Maria Anna Katharina Rutowska (1706–1746) was a Polish noblewoman. She was the illegitimate daughter of Augustus II the Strong, ruler of Saxony and Poland–Lithuania, and his mistress, the Turk Fatima or Fatime, later renamed Maria Aurora von Spiegel.

==Life==
Katharina was the second child of the liaison between Augustus II and Fatima; her older brother, Frederick Augustus, was born four years before.

Shortly after the birth of Frederick Augustus, the King married Maria Anna to his chamberman Johann Georg (von) Spiegel, but she remained as his mistress. Katharina was born during this marriage and legally used the name Maria Anna Katharina von Spiegel during her first years of life.

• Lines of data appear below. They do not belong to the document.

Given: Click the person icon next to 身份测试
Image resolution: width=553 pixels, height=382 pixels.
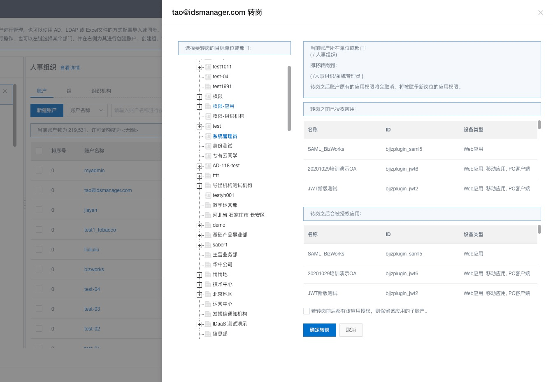Looking at the screenshot, I should 208,146.
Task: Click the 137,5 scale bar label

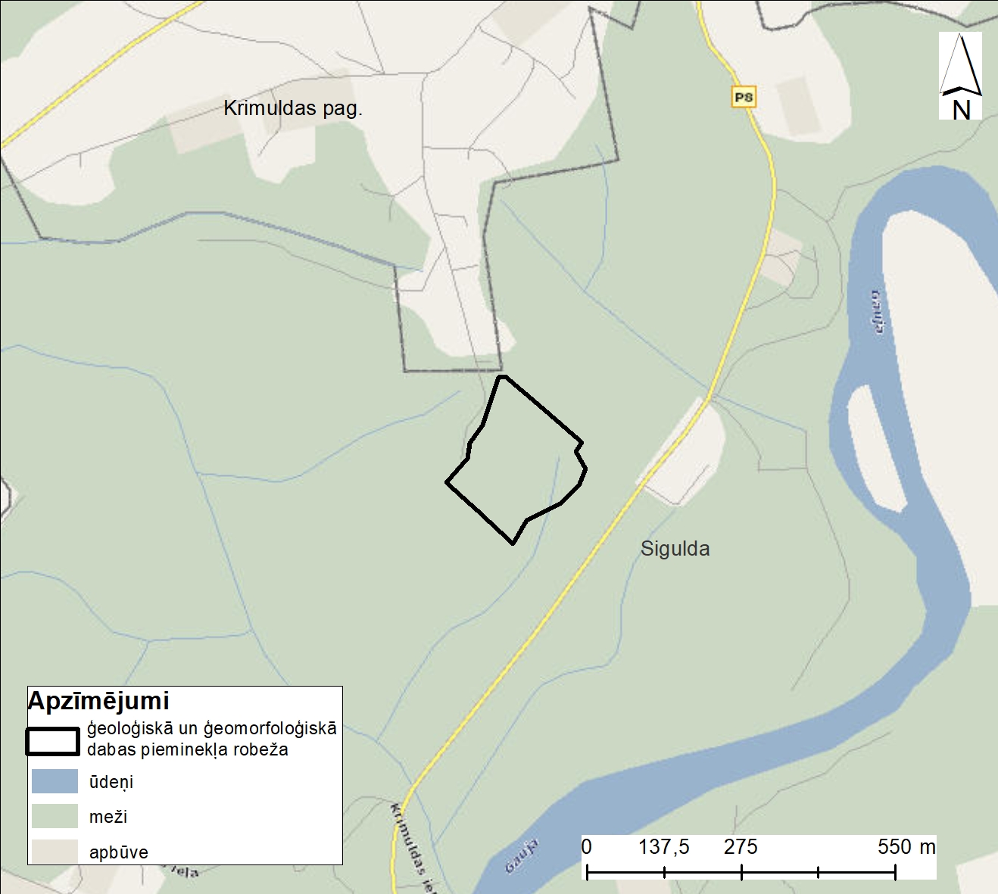Action: 663,846
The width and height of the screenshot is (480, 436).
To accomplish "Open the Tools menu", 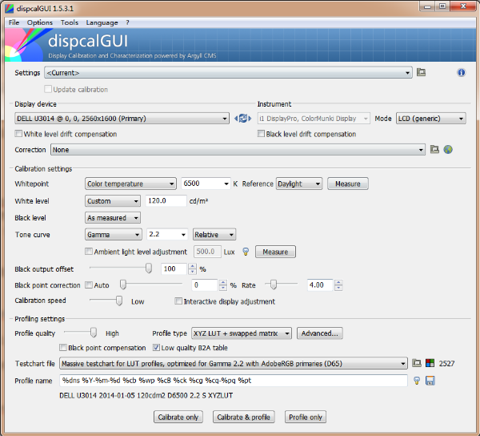I will tap(70, 22).
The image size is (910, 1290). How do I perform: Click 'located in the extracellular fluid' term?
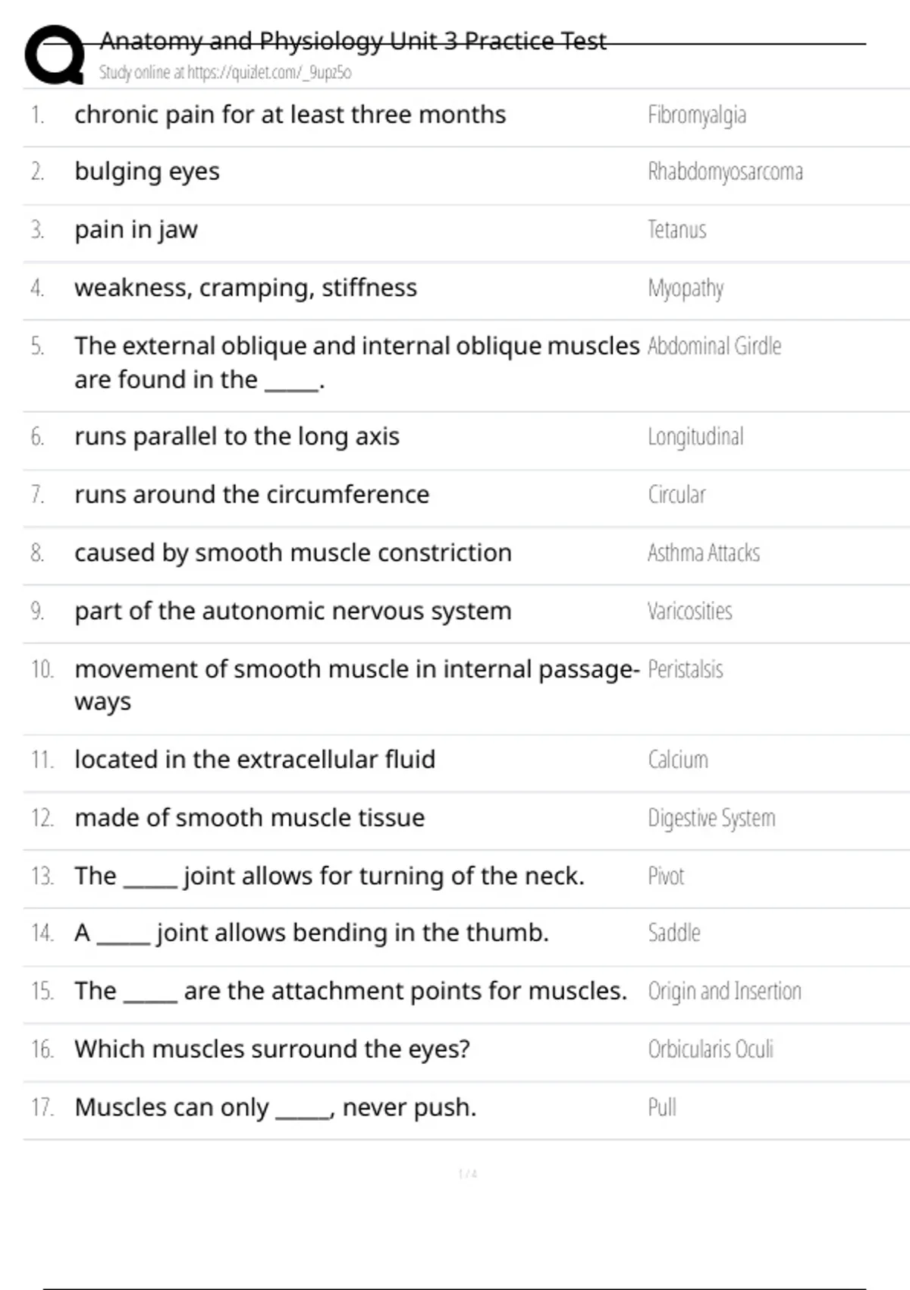[255, 760]
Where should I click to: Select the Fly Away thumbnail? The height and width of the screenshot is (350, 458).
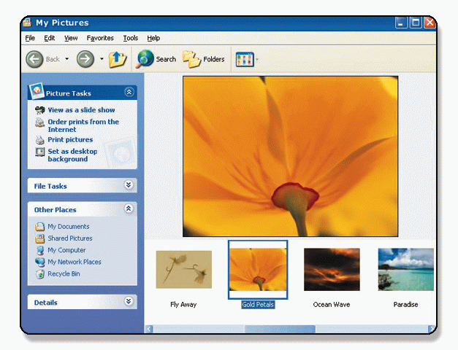click(183, 269)
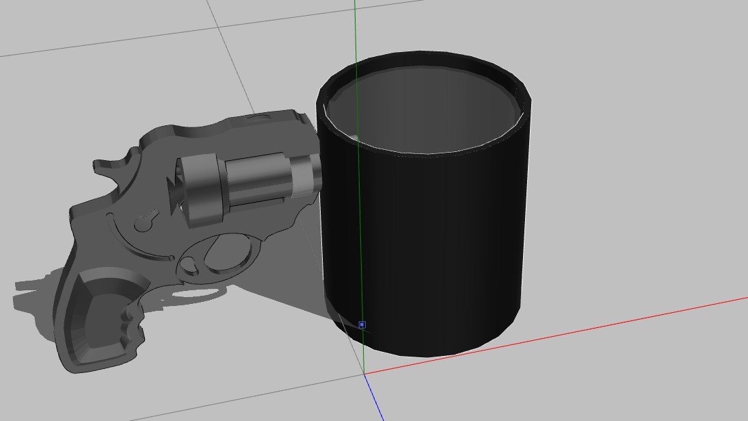Select the revolver cylinder
The width and height of the screenshot is (748, 421).
pyautogui.click(x=253, y=180)
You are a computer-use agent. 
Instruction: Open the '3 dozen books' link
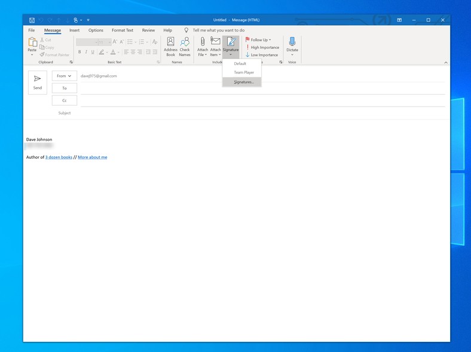pyautogui.click(x=59, y=158)
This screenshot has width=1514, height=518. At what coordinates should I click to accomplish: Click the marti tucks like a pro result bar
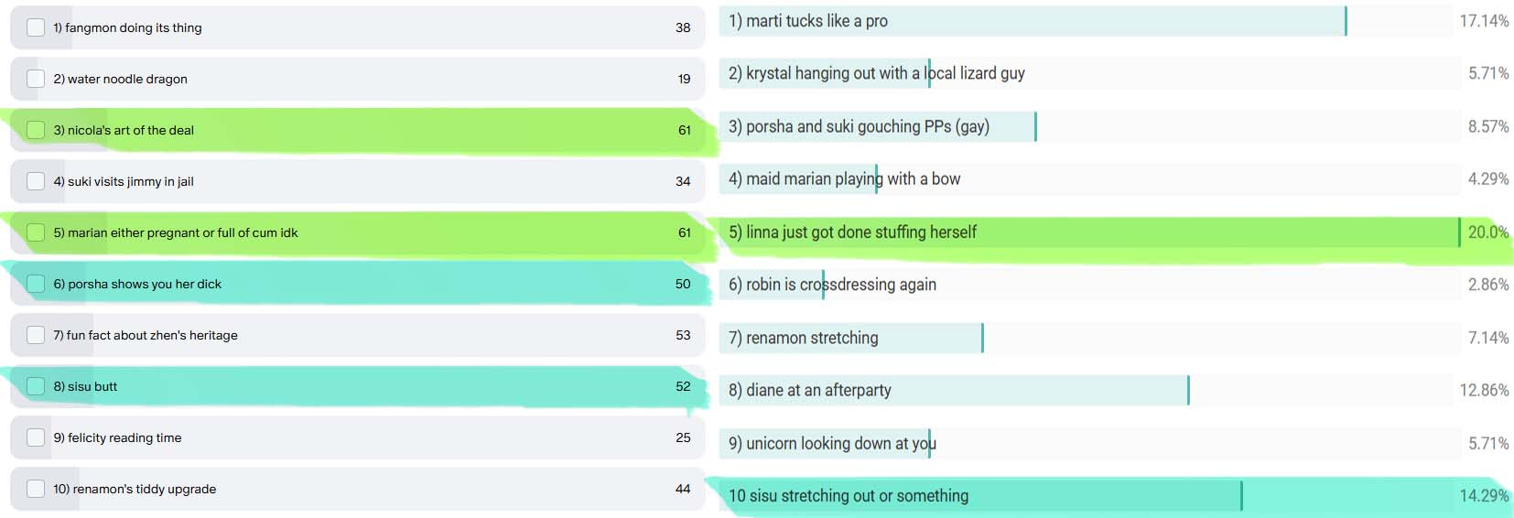click(1085, 21)
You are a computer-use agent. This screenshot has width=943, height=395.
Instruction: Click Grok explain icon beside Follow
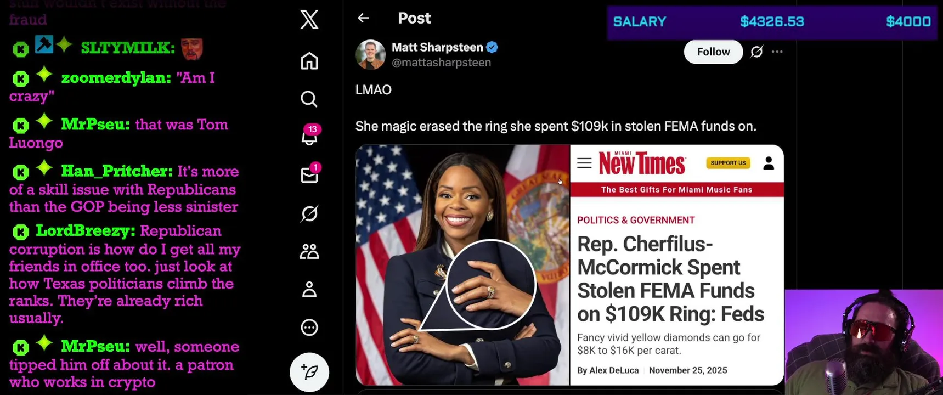(x=756, y=52)
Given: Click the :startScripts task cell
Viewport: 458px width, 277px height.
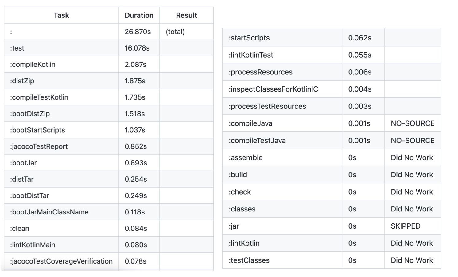Looking at the screenshot, I should point(282,38).
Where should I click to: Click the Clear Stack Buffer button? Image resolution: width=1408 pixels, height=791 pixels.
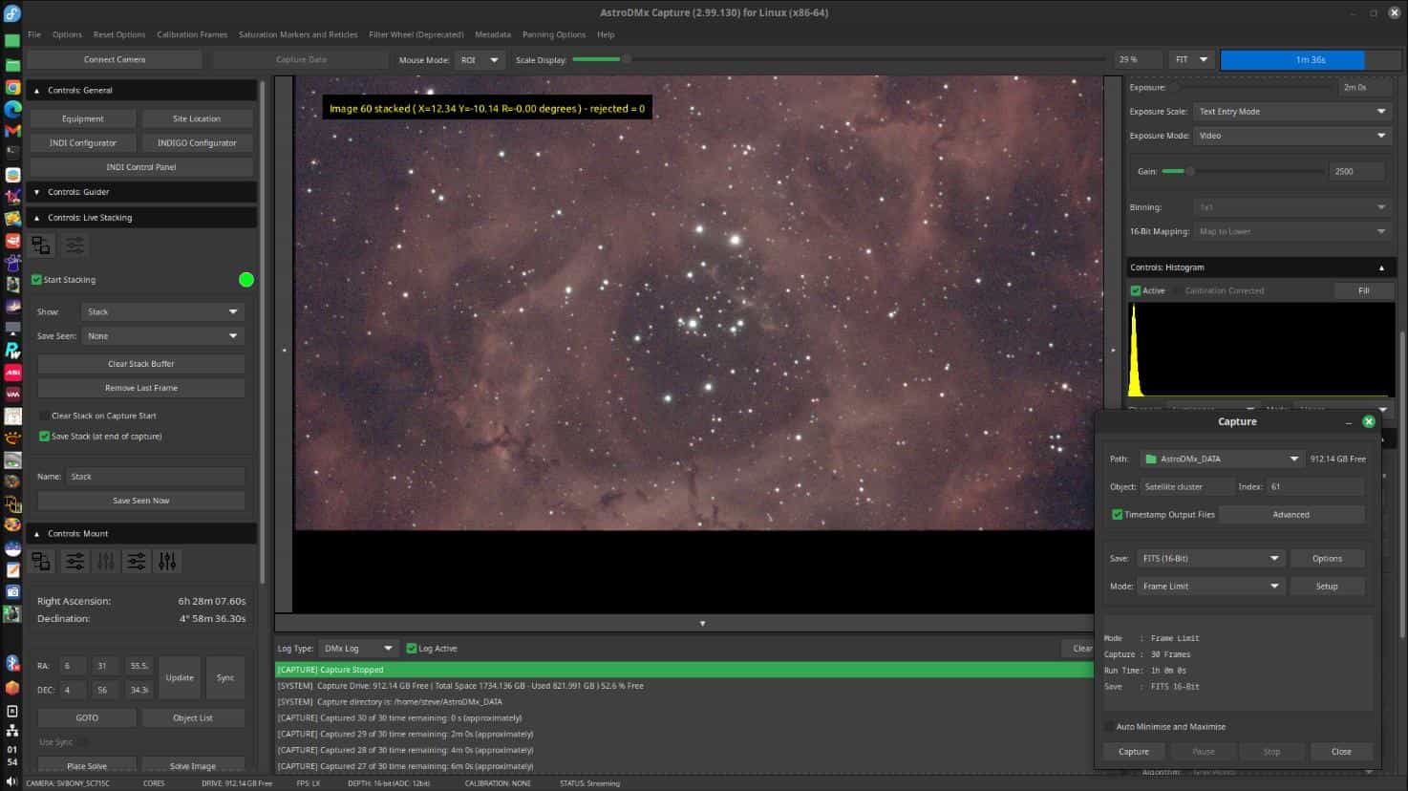[x=140, y=364]
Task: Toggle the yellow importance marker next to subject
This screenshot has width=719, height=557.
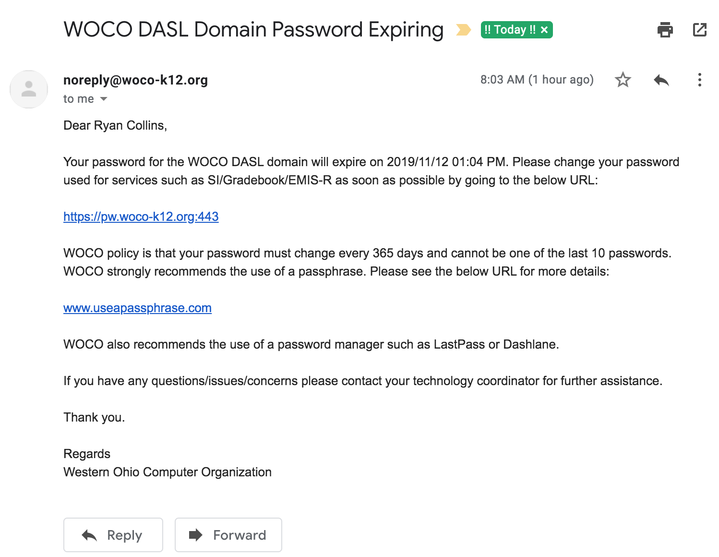Action: [x=463, y=30]
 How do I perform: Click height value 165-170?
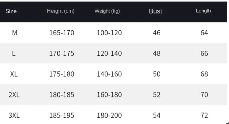[62, 33]
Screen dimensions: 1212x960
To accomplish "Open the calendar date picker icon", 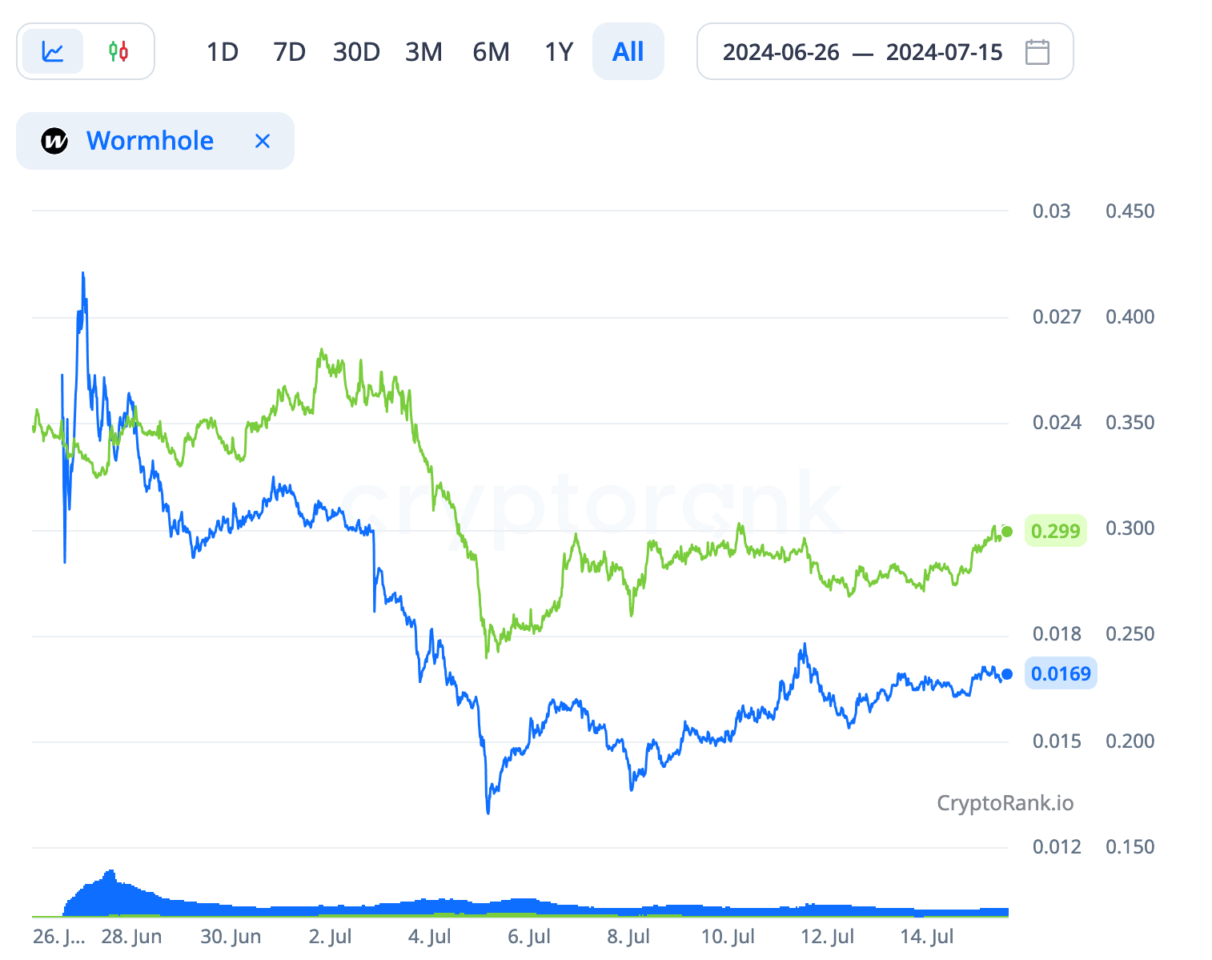I will (1037, 52).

In 1715, her stepfather Johann Georg of Spiegel died. Augustus II took the guardianship of his children, but only recognized and legitimized both in 1724 and they were granted the title of Count and Countess Rutowska.

The now Countess Rutowska was married off by her father on 1 October 1724 to the Polish nobleman Count Michał Bieliński. The marriage was an immediate failure and after eight unhappy years, in early 1732, they divorced.

In 1737, she re-married, this time, a Savoyard aristocrat in Saxon service, Count Claude Marie de Bellegarde et d'Entremont (1700–1755). From this marriage she has two children: one son, Mauritz de Bellegarde (1743–1792), general-lieutenant in service of Saxe, and one daughter, Frédérique Augusta Marie de Bellegarde, named after her maternal grandparents, who married François Sébastien de Chevron-Villette, called the Comte de Villette, on 27 April 1779. Their marriage was childless.